>> Start

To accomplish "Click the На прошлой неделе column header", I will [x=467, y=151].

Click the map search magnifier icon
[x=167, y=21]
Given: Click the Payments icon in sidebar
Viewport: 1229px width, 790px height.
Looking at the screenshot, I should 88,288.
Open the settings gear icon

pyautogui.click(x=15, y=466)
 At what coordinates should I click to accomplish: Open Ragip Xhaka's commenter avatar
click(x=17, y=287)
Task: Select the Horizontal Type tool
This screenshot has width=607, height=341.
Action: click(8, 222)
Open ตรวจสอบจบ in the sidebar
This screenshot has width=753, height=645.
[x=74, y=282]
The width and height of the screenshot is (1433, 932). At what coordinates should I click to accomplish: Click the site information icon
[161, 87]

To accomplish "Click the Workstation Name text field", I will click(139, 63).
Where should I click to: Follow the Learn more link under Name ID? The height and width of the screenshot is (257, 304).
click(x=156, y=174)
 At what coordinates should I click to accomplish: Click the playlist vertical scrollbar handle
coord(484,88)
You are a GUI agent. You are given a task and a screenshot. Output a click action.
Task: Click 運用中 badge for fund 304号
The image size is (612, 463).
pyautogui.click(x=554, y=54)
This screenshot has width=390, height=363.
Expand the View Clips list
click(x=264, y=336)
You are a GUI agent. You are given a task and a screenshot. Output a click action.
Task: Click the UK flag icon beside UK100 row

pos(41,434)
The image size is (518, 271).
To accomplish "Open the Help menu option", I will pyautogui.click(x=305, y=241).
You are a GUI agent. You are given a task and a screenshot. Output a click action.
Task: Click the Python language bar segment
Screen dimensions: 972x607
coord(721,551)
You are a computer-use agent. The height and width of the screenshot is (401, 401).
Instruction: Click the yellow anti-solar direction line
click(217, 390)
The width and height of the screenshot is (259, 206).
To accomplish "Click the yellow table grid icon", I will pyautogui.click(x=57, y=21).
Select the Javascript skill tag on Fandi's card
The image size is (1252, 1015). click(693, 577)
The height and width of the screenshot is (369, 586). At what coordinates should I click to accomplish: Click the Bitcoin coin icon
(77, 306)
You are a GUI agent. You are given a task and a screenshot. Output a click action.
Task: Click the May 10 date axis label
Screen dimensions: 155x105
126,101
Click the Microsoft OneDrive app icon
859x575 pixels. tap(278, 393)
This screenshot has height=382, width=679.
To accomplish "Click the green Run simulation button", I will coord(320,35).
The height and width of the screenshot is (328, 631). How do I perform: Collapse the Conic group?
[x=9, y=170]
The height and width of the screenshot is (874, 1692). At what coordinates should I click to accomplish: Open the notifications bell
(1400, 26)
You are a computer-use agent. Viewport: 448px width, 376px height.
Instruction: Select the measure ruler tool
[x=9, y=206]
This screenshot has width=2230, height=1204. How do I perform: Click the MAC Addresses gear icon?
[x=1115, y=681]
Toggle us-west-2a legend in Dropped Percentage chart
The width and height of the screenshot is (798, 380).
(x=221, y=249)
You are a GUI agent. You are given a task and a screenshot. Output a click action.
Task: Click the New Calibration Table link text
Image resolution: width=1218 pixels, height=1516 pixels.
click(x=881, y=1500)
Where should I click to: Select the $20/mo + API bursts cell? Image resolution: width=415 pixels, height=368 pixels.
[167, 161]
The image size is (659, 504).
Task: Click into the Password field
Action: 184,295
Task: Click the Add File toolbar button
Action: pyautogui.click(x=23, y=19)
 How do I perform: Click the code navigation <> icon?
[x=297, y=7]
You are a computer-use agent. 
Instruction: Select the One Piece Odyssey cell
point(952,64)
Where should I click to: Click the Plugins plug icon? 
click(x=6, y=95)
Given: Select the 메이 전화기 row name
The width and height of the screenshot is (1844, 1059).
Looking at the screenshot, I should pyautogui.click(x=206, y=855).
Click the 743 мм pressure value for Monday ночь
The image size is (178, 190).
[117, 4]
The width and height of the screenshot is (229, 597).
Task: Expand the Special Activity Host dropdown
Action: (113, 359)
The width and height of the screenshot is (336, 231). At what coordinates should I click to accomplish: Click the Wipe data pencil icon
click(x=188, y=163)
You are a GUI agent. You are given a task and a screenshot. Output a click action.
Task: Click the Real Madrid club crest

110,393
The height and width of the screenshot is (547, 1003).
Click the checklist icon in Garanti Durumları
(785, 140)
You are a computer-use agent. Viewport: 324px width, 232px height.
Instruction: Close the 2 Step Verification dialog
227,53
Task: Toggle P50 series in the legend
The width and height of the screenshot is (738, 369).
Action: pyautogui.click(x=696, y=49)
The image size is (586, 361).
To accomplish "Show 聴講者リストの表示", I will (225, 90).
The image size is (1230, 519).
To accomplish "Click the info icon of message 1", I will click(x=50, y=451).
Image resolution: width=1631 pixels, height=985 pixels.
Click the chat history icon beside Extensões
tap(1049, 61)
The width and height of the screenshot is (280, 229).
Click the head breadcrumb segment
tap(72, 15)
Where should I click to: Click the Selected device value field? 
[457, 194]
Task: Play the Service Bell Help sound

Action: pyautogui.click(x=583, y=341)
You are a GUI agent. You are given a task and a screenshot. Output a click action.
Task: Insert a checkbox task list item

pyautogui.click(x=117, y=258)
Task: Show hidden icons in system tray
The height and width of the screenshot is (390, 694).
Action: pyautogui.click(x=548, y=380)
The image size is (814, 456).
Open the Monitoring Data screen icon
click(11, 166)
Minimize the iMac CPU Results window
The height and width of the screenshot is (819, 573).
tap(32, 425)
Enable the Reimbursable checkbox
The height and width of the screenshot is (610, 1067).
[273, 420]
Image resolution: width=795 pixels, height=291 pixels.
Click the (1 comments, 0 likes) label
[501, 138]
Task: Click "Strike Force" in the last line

>> End

TASK DETAILS:
Return the material verbatim, beginning at the line containing "The height and width of the screenshot is (369, 586)." and continuing through the line containing "(x=221, y=249)".

SOLVED PROBLEM:
The height and width of the screenshot is (369, 586). At what coordinates should I click to accomplish: Click the Bitcoin coin icon
(77, 306)
You are a GUI agent. You are given a task and a screenshot. Output a click action.
Task: Click the May 10 date axis label
Screen dimensions: 155x105
126,101
Click the Microsoft OneDrive app icon
859x575 pixels. tap(278, 393)
This screenshot has height=382, width=679.
To accomplish "Click the green Run simulation button", I will coord(320,35).
The height and width of the screenshot is (328, 631). How do I perform: Collapse the Conic group?
[x=9, y=170]
The height and width of the screenshot is (874, 1692). At what coordinates should I click to accomplish: Open the notifications bell
(1400, 26)
You are a computer-use agent. Viewport: 448px width, 376px height.
Instruction: Select the measure ruler tool
[x=9, y=206]
This screenshot has width=2230, height=1204. How do I perform: Click the MAC Addresses gear icon?
[x=1115, y=681]
Toggle us-west-2a legend in Dropped Percentage chart
The width and height of the screenshot is (798, 380).
(x=221, y=249)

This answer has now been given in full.